ミスマッチがベストマッチを生んだ?本場同士のぶつかり合い!
キャノンボール・アダレイ「キャノンボールズ・ボサ・ノヴァ」
キャノンボールズ・ボサノヴァ
このCDは、ジャズアルト界の横綱といって良い、キャノンボール・アダレイが、ブラジルに乗り込んで、さしずめブラジル場所を開催したといった趣のある、楽しいアルバムです。
一曲目、「クラウズ」。いつもは、はじけ気味のキャノンボールがこの曲は、神妙にテーマを吹いているのが少し可笑しいところです。知らない土地に行って、襟を正した態度が功を奏したのか、良い具合に味わいが出て、深みのある演奏になっています。それには、このCDで四曲提供しているギタリストのドゥルヴァル・フェレイラの曲の良さも大いに関係しています。「クラウズ」(雲)と名付けられたこの曲。おだやかで朗々としたテーマのバックで、どんどんコードが変わっていくというボサノヴァの特徴が、よく出た佳曲です。
正調のボサリズムに乗って、キャノンボールのソロは、いつものファンキーさを半分ほどに押さえ、さすがの構成力をみせ圧巻です。
その上、このジャズとボサノヴァの本場同士のぶつかりあいには、ブラジル代表にも大物がいます。この吹き込みの四年後には、「マシュ・ケ・ナダ」の世界的ヒットを飛ばすセルジオ・メンデスです。セルジオのサポートにより、この吹き込みのサウンドがより上質なものになったのは間違いがないところ。
セルジオ率いるボサ・リオ・セクステット(六人編成バンド)は、当時ブラジルにあって、ジャズ演奏を目指していたバンドです。それが、ここでは本格ボサノヴァの抑え目の伴奏に徹していて、とてもクール!

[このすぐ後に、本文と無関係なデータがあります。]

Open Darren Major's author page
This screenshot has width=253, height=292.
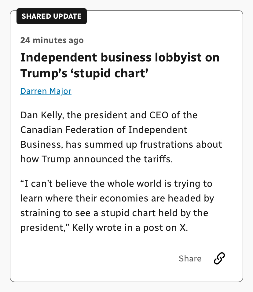(46, 91)
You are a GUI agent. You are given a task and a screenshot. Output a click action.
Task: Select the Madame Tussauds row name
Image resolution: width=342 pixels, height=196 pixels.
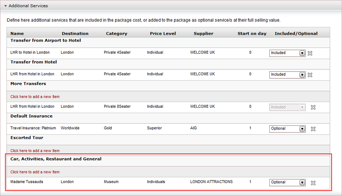pyautogui.click(x=27, y=182)
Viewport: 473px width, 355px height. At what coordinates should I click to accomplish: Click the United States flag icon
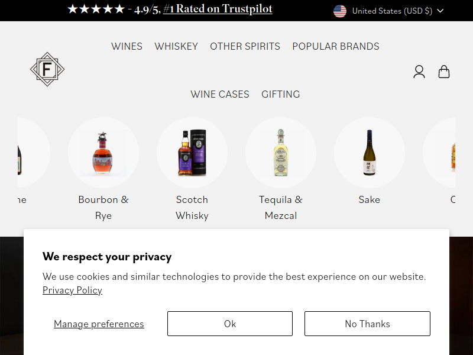pyautogui.click(x=340, y=11)
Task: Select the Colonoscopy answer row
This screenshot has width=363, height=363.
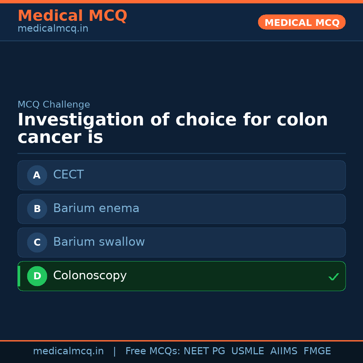Action: click(182, 276)
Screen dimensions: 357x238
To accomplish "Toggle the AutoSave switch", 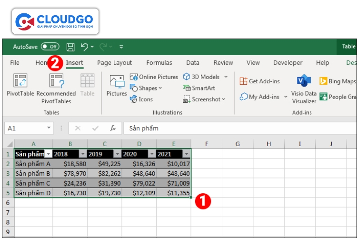I will 50,47.
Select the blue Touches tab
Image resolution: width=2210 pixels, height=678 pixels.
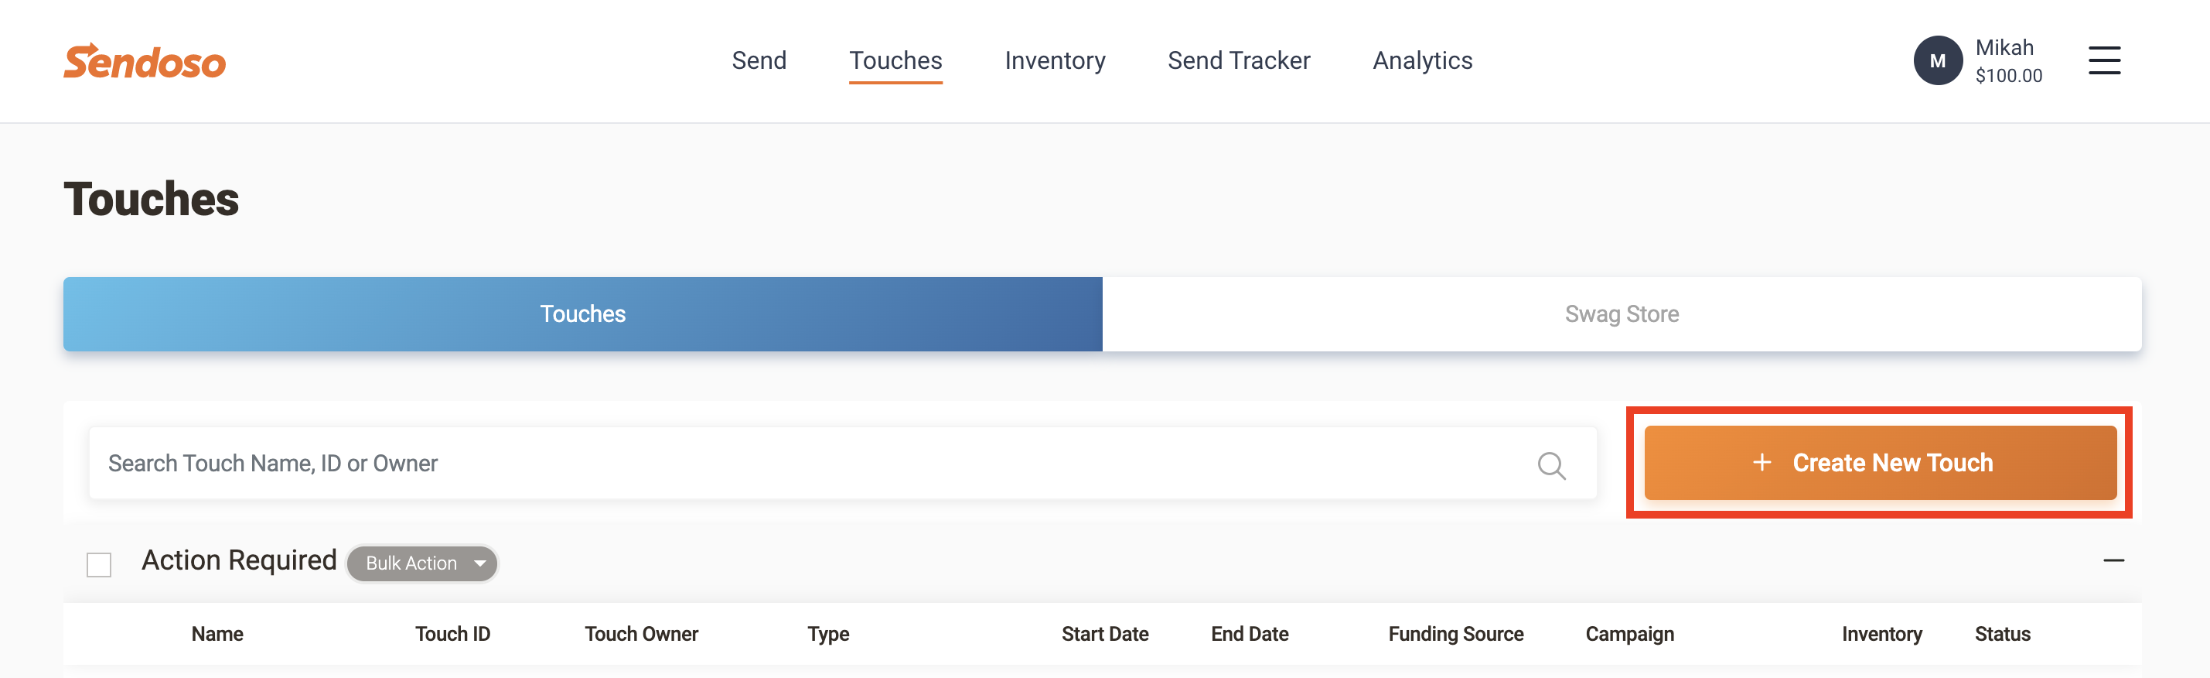[x=583, y=314]
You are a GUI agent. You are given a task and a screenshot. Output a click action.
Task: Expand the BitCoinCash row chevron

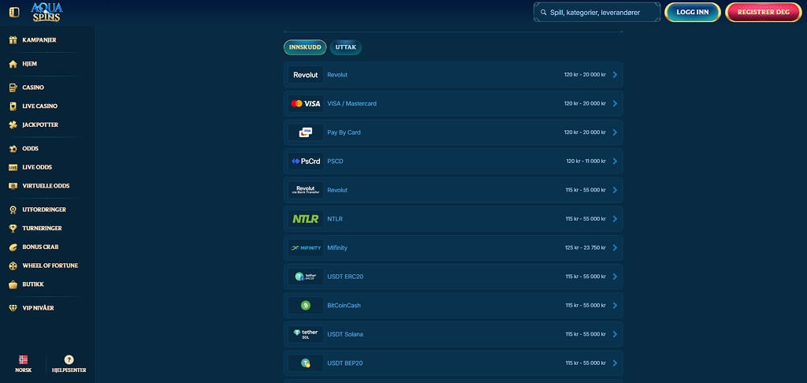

セルジオのピアノソロも快調。3:29のところでは、セロニアス・モンクの「ラウンド・ミッドナイト」のイントロをさりげなくクオーテーション(有名なメロディをアドリブソロで引用すること)。さすがのジャズピアノぶりです。
続く二曲目の「ミーニャ・サウダージ」も好演。全編にわたってとても楽しい、おススメの名盤です。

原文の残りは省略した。